==== PROVIDED INFORMATION

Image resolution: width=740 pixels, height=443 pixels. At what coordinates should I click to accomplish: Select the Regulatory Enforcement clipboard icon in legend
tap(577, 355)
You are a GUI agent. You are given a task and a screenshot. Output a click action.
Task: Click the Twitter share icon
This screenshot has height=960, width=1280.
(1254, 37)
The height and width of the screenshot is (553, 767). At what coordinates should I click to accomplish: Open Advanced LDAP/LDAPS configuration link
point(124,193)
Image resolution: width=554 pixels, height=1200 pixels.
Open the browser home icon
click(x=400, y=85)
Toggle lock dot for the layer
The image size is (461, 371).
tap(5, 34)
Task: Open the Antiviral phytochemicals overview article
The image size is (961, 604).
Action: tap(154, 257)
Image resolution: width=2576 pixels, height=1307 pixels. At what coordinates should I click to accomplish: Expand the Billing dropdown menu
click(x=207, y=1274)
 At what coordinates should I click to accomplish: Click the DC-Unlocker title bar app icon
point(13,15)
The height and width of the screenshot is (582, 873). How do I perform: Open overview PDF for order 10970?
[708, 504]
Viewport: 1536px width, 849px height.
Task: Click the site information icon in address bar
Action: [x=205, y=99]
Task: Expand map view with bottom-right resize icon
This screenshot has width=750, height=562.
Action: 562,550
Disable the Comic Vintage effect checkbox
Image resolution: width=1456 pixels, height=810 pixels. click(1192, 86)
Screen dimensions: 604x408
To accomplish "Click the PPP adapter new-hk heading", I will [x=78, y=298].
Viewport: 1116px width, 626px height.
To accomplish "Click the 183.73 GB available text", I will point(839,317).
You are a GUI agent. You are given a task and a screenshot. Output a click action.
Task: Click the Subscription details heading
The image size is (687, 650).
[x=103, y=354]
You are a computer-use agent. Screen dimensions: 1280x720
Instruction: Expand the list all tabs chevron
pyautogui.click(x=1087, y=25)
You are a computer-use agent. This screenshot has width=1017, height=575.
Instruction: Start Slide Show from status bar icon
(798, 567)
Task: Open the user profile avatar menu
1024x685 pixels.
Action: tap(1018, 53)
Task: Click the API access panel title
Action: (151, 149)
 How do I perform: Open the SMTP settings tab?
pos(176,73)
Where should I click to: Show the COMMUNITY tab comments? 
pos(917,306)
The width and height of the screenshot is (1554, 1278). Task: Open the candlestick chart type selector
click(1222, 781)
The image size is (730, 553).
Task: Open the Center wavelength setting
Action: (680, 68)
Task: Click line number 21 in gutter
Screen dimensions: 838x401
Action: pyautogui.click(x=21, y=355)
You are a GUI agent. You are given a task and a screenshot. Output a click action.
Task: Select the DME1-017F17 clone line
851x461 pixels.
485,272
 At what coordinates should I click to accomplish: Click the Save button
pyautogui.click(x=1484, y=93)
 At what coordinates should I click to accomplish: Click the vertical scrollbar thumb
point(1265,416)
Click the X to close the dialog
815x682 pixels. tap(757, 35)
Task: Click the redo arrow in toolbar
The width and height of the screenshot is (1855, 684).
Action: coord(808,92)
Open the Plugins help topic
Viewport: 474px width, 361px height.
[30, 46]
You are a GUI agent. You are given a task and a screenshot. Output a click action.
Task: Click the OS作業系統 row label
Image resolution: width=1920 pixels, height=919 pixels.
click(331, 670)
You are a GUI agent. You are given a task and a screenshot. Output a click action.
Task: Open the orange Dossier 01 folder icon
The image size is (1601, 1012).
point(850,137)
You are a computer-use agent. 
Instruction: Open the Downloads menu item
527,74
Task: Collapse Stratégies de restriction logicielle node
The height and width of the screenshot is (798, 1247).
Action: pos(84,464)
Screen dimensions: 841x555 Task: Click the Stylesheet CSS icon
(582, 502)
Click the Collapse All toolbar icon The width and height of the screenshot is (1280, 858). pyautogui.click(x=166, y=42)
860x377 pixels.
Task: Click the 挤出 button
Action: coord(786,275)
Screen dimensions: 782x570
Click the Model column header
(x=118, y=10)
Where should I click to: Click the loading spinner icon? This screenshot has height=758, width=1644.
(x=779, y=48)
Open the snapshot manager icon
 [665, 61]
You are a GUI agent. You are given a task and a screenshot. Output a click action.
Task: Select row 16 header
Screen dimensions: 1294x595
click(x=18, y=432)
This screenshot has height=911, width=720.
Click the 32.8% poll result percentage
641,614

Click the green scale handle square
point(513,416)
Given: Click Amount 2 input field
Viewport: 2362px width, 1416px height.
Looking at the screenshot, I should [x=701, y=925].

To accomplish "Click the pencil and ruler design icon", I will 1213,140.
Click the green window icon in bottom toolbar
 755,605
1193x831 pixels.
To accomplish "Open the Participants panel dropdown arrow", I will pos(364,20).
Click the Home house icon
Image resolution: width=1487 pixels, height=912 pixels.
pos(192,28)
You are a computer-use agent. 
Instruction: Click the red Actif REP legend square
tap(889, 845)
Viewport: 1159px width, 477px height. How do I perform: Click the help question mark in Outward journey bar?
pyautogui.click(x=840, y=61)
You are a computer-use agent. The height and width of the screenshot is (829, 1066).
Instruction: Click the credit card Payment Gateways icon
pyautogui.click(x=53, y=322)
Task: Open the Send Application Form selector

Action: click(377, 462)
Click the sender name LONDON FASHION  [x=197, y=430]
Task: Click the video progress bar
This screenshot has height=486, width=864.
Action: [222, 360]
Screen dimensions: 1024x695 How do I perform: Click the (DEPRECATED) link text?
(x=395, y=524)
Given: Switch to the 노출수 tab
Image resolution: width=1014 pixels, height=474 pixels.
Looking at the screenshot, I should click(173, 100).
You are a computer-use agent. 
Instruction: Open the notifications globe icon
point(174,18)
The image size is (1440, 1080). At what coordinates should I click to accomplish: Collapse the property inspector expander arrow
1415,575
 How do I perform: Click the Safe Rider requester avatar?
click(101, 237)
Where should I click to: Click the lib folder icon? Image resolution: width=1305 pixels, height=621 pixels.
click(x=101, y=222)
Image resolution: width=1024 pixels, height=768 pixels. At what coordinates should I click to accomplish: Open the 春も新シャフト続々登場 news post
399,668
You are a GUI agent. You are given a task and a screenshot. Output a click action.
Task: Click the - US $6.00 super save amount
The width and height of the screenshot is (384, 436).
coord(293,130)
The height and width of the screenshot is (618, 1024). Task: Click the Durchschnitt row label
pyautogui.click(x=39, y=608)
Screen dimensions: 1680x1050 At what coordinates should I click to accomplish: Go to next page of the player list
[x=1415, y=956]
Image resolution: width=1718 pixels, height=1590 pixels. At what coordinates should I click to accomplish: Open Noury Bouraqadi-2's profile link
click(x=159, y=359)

========

■ **INSTRUCTIONS TO FOLLOW**:
Write each entry out again. Do not change a word.

■ **TASK ANSWER**:
Image resolution: width=740 pixels, height=443 pixels. At what coordinates should I click to accomplish: Select the Regulatory Enforcement clipboard icon in legend
tap(577, 355)
You are a GUI agent. You are given a task and a screenshot. Output a click action.
Task: Click the Twitter share icon
This screenshot has height=960, width=1280.
(1254, 37)
The height and width of the screenshot is (553, 767). At what coordinates should I click to accomplish: Open Advanced LDAP/LDAPS configuration link
point(124,193)
Image resolution: width=554 pixels, height=1200 pixels.
Open the browser home icon
click(x=400, y=85)
Toggle lock dot for the layer
The image size is (461, 371).
tap(5, 34)
Task: Open the Antiviral phytochemicals overview article
The image size is (961, 604).
Action: tap(154, 257)
Image resolution: width=2576 pixels, height=1307 pixels. At what coordinates should I click to accomplish: Expand the Billing dropdown menu
click(x=207, y=1274)
 At what coordinates should I click to accomplish: Click the DC-Unlocker title bar app icon
point(13,15)
The height and width of the screenshot is (582, 873). How do I perform: Open overview PDF for order 10970?
[708, 504]
Viewport: 1536px width, 849px height.
Task: Click the site information icon in address bar
Action: [x=205, y=99]
Task: Expand map view with bottom-right resize icon
This screenshot has width=750, height=562.
Action: 562,550
Disable the Comic Vintage effect checkbox
Image resolution: width=1456 pixels, height=810 pixels. click(1192, 86)
Screen dimensions: 604x408
To accomplish "Click the PPP adapter new-hk heading", I will [x=78, y=298].
Viewport: 1116px width, 626px height.
To accomplish "Click the 183.73 GB available text", I will point(839,317).
You are a GUI agent. You are given a task and a screenshot. Output a click action.
Task: Click the Subscription details heading
The image size is (687, 650).
[x=103, y=354]
You are a computer-use agent. Screen dimensions: 1280x720
Instruction: Expand the list all tabs chevron
pyautogui.click(x=1087, y=25)
You are a computer-use agent. This screenshot has width=1017, height=575.
Instruction: Start Slide Show from status bar icon
(798, 567)
Task: Open the user profile avatar menu
1024x685 pixels.
Action: tap(1018, 53)
Task: Click the API access panel title
Action: (151, 149)
 How do I perform: Open the SMTP settings tab?
pos(176,73)
Where should I click to: Show the COMMUNITY tab comments? 
pos(917,306)
The width and height of the screenshot is (1554, 1278). Task: Open the candlestick chart type selector
click(1222, 781)
The image size is (730, 553).
Task: Open the Center wavelength setting
Action: (680, 68)
Task: Click line number 21 in gutter
Screen dimensions: 838x401
Action: pyautogui.click(x=21, y=355)
You are a GUI agent. You are given a task and a screenshot. Output a click action.
Task: Select the DME1-017F17 clone line
851x461 pixels.
485,272
 At what coordinates should I click to accomplish: Click the Save button
pyautogui.click(x=1484, y=93)
 At what coordinates should I click to accomplish: Click the vertical scrollbar thumb
point(1265,416)
Click the X to close the dialog
815x682 pixels. tap(757, 35)
Task: Click the redo arrow in toolbar
The width and height of the screenshot is (1855, 684).
Action: coord(808,92)
Open the Plugins help topic
Viewport: 474px width, 361px height.
[30, 46]
You are a GUI agent. You are given a task and a screenshot. Output a click action.
Task: Click the OS作業系統 row label
Image resolution: width=1920 pixels, height=919 pixels.
click(331, 670)
You are a GUI agent. You are given a task and a screenshot. Output a click action.
Task: Open the orange Dossier 01 folder icon
The image size is (1601, 1012).
point(850,137)
You are a computer-use agent. 
Instruction: Open the Downloads menu item
527,74
Task: Collapse Stratégies de restriction logicielle node
The height and width of the screenshot is (798, 1247).
Action: pos(84,464)
Screen dimensions: 841x555 Task: Click the Stylesheet CSS icon
(582, 502)
Click the Collapse All toolbar icon The width and height of the screenshot is (1280, 858). pyautogui.click(x=166, y=42)
860x377 pixels.
Task: Click the 挤出 button
Action: coord(786,275)
Screen dimensions: 782x570
Click the Model column header
(x=118, y=10)
Where should I click to: Click the loading spinner icon? This screenshot has height=758, width=1644.
(x=779, y=48)
Open the snapshot manager icon
 [665, 61]
You are a GUI agent. You are given a task and a screenshot. Output a click action.
Task: Select row 16 header
Screen dimensions: 1294x595
click(x=18, y=432)
This screenshot has height=911, width=720.
Click the 32.8% poll result percentage
641,614

Click the green scale handle square
point(513,416)
Given: Click Amount 2 input field
Viewport: 2362px width, 1416px height.
Looking at the screenshot, I should [x=701, y=925].

To accomplish "Click the pencil and ruler design icon", I will 1213,140.
Click the green window icon in bottom toolbar
 755,605
1193x831 pixels.
To accomplish "Open the Participants panel dropdown arrow", I will pos(364,20).
Click the Home house icon
Image resolution: width=1487 pixels, height=912 pixels.
pos(192,28)
You are a computer-use agent. 
Instruction: Click the red Actif REP legend square
tap(889, 845)
Viewport: 1159px width, 477px height. How do I perform: Click the help question mark in Outward journey bar?
pyautogui.click(x=840, y=61)
You are a computer-use agent. The height and width of the screenshot is (829, 1066).
Instruction: Click the credit card Payment Gateways icon
pyautogui.click(x=53, y=322)
Task: Open the Send Application Form selector

Action: click(377, 462)
Click the sender name LONDON FASHION  [x=197, y=430]
Task: Click the video progress bar
This screenshot has height=486, width=864.
Action: [222, 360]
Screen dimensions: 1024x695 How do I perform: Click the (DEPRECATED) link text?
(x=395, y=524)
Given: Switch to the 노출수 tab
Image resolution: width=1014 pixels, height=474 pixels.
Looking at the screenshot, I should click(173, 100).
You are a computer-use agent. 
Instruction: Open the notifications globe icon
point(174,18)
The image size is (1440, 1080). At what coordinates should I click to accomplish: Collapse the property inspector expander arrow
1415,575
 How do I perform: Click the Safe Rider requester avatar?
click(101, 237)
Where should I click to: Click the lib folder icon? Image resolution: width=1305 pixels, height=621 pixels.
click(x=101, y=222)
Image resolution: width=1024 pixels, height=768 pixels. At what coordinates should I click to accomplish: Open the 春も新シャフト続々登場 news post
399,668
You are a GUI agent. You are given a task and a screenshot. Output a click action.
Task: Click the - US $6.00 super save amount
The width and height of the screenshot is (384, 436).
coord(293,130)
The height and width of the screenshot is (618, 1024). Task: Click the Durchschnitt row label
pyautogui.click(x=39, y=608)
Screen dimensions: 1680x1050 At what coordinates should I click to accomplish: Go to next page of the player list
[x=1415, y=956]
Image resolution: width=1718 pixels, height=1590 pixels. At what coordinates should I click to accomplish: Open Noury Bouraqadi-2's profile link
click(x=159, y=359)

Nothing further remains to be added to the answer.